Clinical and radiological findings:  A 44-year-old male involved in a motorcycle collision with a car, presenting with a closed, high-energy intertrochanteric femur fracture. Despite other injuries, the patient is cleared for definitive fracture management. Initial radiographs suggest a complex fracture pattern beyond a simple two-part intertrochanteric fracture, warranting further evaluation with traction radiographs to elucidate the fracture anatomy.

Preoperative Plan

Planning remarks:  The preoperative plan involves an open reduction of the intertrochanteric fracture through a lateral approach to the proximal femur. The use of a reconstruction nail is planned due to the patient's high likelihood of repeat trauma, providing additional protection.

Surgical Discussion

Patient positioning:  Supine position on a fracture table, allowing for traction and manipulation of the affected limb.
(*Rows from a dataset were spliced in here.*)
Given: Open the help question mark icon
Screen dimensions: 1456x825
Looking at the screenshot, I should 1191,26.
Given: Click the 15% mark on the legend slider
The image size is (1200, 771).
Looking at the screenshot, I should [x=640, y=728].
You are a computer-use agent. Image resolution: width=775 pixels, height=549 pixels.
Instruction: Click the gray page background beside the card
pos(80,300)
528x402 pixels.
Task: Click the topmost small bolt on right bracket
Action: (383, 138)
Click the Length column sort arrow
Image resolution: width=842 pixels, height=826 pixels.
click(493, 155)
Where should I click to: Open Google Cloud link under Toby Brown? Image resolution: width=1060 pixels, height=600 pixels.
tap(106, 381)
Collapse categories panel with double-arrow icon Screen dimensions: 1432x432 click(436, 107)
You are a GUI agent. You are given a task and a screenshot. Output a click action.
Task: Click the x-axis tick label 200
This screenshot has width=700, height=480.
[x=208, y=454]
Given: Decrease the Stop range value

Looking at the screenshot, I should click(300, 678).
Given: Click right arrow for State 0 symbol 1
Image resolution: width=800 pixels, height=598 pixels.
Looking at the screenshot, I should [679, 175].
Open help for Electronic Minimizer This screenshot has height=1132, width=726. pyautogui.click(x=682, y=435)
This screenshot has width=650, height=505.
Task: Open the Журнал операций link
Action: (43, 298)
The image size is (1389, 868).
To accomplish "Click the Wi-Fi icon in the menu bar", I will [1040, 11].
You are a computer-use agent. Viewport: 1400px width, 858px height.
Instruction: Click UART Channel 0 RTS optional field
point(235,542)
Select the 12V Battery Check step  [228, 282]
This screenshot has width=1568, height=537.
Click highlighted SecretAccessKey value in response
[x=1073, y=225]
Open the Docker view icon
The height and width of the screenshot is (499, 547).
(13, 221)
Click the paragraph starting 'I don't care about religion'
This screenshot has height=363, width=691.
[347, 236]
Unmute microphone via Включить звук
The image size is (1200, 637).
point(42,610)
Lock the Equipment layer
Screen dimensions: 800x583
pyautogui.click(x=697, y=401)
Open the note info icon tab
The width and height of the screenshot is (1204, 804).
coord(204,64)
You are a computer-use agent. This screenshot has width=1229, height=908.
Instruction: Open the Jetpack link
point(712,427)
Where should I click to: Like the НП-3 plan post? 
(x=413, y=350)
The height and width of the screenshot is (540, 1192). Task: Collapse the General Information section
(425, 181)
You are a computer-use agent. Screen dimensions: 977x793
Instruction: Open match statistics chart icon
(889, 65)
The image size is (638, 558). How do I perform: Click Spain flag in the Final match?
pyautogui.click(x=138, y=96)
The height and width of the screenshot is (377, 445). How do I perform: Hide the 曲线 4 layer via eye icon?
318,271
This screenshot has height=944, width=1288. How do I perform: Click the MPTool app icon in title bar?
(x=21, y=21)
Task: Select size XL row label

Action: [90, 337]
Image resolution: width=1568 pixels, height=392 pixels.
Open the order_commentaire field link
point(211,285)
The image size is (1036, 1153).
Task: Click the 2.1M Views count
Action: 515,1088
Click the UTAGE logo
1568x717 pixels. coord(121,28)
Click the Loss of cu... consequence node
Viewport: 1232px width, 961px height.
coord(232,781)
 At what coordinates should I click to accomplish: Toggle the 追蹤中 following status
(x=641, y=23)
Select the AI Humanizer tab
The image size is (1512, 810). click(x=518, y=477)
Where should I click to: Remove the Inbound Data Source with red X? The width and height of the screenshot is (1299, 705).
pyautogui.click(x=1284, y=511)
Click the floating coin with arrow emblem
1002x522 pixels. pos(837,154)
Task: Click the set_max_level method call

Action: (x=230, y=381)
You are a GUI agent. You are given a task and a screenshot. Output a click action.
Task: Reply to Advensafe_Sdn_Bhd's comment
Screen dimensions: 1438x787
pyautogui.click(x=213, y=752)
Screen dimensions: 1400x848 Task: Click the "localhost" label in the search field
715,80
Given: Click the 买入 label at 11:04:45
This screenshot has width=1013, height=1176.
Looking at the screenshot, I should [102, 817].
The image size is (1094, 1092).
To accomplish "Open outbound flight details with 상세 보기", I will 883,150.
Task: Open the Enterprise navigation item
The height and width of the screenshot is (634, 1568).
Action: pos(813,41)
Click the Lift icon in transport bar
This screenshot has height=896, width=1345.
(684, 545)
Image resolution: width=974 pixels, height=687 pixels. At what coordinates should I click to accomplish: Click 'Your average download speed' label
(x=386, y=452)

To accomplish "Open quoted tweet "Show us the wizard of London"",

Anatomical surgical approach:  A lateral approach to the proximal femur is utilized, involving an incision over the greater trochanter. The fascia lata is incised in line with the skin incision, and the vastus lateralis muscle is elevated subperiosteally to expose the lateral aspect of the proximal femur.

Operative remarks: 

The fracture pattern was more complex than initially anticipated, necessitating careful open reduction under direct visualization. Traction radiographs proved invaluable in understanding the true nature of the fracture. The decision to use a reconstruction nail was influenced by the patient's potential for future high-energy impacts, providing a robust fixation option.

Postoperative protocol:   Early mobilization with toe-touch weight bearing for 6 weeks, progressing to partial weight bearing as tolerated. Emphasis on range of motion exercises and quadriceps strengthening.